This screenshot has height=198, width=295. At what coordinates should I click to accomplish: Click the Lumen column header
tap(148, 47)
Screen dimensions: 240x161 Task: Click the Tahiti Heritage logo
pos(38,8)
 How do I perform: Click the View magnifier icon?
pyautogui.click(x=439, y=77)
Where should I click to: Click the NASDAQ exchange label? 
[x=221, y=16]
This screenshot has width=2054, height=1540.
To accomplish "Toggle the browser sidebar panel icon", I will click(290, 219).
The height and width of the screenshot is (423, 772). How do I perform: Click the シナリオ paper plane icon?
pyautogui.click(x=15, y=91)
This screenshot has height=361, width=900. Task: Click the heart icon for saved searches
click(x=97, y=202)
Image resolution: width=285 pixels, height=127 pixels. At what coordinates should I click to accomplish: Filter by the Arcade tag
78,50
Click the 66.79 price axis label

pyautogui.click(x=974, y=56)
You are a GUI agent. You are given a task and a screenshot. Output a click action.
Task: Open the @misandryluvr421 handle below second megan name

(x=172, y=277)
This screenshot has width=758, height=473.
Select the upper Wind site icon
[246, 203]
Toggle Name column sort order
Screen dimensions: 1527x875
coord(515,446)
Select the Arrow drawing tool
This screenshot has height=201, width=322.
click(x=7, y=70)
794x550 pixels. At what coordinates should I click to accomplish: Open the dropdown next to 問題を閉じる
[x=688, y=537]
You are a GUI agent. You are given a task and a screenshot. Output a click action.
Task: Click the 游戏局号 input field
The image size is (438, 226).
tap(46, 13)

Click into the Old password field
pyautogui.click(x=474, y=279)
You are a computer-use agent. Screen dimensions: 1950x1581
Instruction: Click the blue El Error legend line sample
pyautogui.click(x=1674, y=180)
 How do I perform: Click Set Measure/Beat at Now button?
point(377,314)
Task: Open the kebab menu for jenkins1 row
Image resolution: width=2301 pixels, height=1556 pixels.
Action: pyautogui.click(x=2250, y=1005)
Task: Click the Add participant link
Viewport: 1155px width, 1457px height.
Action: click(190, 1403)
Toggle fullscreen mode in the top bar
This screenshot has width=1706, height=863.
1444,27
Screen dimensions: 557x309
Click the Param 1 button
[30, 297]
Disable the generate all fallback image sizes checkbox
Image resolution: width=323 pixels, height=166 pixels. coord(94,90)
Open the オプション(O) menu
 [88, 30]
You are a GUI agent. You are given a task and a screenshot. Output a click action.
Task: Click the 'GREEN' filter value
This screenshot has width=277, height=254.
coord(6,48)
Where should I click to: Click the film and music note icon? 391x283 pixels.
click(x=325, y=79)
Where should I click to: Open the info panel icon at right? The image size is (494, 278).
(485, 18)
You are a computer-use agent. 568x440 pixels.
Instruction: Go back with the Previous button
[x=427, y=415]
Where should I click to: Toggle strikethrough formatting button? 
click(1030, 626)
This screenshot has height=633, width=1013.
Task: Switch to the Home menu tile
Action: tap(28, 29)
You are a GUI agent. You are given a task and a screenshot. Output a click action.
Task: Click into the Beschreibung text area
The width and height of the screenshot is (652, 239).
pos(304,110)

▶ [Written instruction]: State how many lines of the items above contain the string "label". Case counts; give the number and nothing else.

▶ [Written answer]: 2